Marc, avez-vous des idées concrètes?
M.H: Introduire une limite supérieure pour les vitesses pourrait avoir du sens. Il ne serait alors plus possible, à un moment donné, d'accélérer davantage dans les descentes. On pourrait peut-être aussi rendre les pneus plus sûrs. Aujourd'hui, il y en a certains avec lesquels il est difficile de contrôler le vélo.
J.A: Nous devenons de plus en plus professionnels et de plus en plus rapides. Si nous pouvons faire quelque chose pour la sécurité avec des règles qui limitent cela, nous devons le faire.
M.H: La sécurité devrait toujours être la priorité, pas le spectacle.

Pendant une courte pause, Marc Hirschi s'offre un peu de jamón serrano tranché, typique de la région. Le temps de parler un peu de football. «Si YB prend un bon départ dans le second tour, beaucoup de choses sont encore possibles», estime le Bernois. L'ancien junior du FC Bolligen a grandi à seulement dix minutes à vélo du Wankdorf. Il a d'abord assisté aux matches avec son grand-père, puis avec son père. «Comme je suis souvent loin de chez moi, je dois suivre en ligne tout ce qui concerne YB. Je suis convaincu que le sprint final sera passionnant», déclare-t-il. 

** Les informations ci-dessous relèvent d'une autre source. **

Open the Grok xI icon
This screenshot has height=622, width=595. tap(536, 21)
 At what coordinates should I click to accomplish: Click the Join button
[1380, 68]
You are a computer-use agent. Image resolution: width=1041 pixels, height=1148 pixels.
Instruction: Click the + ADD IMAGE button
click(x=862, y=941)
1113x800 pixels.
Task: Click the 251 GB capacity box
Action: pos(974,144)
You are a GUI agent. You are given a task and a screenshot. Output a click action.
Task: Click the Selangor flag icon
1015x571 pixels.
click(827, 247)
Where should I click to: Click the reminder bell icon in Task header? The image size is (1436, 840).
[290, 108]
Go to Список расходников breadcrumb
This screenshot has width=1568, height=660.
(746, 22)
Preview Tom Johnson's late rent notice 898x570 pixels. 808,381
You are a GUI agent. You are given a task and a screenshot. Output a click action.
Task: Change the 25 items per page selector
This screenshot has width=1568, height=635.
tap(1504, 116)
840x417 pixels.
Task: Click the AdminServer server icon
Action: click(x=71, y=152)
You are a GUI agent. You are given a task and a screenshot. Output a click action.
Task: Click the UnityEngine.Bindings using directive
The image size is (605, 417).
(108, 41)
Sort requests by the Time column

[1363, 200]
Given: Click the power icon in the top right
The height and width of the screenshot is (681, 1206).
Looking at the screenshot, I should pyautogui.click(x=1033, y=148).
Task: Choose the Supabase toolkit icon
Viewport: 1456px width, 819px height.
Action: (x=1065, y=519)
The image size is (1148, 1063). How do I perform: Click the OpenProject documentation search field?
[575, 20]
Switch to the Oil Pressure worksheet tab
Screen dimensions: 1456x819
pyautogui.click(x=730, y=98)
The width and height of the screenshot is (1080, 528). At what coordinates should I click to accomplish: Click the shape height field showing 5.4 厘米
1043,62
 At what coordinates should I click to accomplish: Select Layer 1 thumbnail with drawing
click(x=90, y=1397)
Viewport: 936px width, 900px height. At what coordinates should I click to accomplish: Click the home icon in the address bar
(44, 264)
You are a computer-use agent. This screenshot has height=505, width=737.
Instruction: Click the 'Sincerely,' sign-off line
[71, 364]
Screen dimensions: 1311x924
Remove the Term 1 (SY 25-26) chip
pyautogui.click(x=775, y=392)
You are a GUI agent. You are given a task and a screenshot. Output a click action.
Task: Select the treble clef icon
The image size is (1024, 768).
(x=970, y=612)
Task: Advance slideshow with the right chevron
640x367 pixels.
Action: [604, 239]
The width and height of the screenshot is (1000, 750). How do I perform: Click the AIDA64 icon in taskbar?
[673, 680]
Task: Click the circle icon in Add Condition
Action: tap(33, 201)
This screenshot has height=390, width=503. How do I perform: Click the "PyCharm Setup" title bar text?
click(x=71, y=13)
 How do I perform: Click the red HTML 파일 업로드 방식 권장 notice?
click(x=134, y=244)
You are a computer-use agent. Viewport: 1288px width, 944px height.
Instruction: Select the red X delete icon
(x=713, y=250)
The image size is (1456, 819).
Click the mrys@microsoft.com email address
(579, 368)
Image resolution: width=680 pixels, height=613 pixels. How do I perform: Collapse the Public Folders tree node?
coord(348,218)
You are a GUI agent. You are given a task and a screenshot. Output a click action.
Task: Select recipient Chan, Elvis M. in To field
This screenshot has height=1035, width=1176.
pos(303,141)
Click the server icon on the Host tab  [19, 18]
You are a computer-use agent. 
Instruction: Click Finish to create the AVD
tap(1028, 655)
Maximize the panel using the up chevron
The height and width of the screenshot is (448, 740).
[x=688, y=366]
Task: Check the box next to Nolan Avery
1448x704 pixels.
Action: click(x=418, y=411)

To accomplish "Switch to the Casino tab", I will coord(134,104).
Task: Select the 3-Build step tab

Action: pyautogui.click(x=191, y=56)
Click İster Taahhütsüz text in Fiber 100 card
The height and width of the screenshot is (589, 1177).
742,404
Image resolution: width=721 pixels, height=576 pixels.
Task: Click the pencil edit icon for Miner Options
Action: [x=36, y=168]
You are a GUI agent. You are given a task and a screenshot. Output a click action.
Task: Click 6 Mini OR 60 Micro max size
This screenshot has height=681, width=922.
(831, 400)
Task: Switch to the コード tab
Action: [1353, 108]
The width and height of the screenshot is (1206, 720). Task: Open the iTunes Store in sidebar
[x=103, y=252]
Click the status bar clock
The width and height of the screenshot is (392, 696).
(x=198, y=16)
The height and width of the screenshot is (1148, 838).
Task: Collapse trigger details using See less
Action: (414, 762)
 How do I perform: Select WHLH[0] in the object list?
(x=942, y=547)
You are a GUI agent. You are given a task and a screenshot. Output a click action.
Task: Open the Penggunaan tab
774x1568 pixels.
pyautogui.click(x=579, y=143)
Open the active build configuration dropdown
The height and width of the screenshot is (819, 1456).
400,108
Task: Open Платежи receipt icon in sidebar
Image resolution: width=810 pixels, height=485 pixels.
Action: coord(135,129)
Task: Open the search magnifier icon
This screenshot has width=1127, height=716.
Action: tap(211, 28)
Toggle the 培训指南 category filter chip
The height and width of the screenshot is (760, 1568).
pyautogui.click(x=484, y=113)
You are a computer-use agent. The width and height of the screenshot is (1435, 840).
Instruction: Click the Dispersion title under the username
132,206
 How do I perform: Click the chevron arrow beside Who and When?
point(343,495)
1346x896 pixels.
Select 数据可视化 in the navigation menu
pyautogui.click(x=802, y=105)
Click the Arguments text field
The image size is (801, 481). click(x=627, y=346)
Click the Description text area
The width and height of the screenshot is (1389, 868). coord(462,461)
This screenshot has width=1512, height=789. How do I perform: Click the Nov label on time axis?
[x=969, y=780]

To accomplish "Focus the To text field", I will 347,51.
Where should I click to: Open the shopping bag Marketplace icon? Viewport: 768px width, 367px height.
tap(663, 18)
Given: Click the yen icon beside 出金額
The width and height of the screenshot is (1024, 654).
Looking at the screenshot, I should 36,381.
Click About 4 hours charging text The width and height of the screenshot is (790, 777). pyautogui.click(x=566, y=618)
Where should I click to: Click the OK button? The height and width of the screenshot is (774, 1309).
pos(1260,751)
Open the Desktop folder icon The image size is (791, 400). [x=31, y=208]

Vous vous êtes rendus dernièrement avec Matteo Trentin, un autre coéquipier, à un rendez-vous avec un sponsor à Los Angeles. Comment était-ce?
M.H: Très bien. Nous avons pu faire plus ample connaissance. Dans le cas de Julian, je peux dire que son feu intérieur est vraiment contagieux.

Est-ce la raison pour laquelle tant de fans vous aiment en France, Julian?
J.A:
Ce que je fais, je le fais avec mon cœur. Que ce soit dans la vie privée ou en tant que sportif, il n'y a pas de différence. Je donne le meilleur de moi-même, j'aime aider et j'essaie de ne pas être un connard, même à vélo. Les gens voient et apprécient cela, je pense.
M.H: Certains coureurs sont très différents dans les médias ou en public de ce qu'ils sont en privé. Pas Julian, il est toujours le même.

Vous êtes beaucoup plus introverti, Marc.
M.H: Nous sommes des types différents, bien sûr. Mais c'est aussi une bonne chose. Julian peut diriger un groupe, y apporter du plaisir. Même quand il pleut ou que je suis fatigué, il est de bonne humeur.

Julian, comment décririez-vous Marc?
J.A:
Pour moi, Marc est comme un serpent endormi. Pour l'instant il est encore calme, nous ne sommes qu'en janvier. Mais le moment venu, il mordra! (Rires.)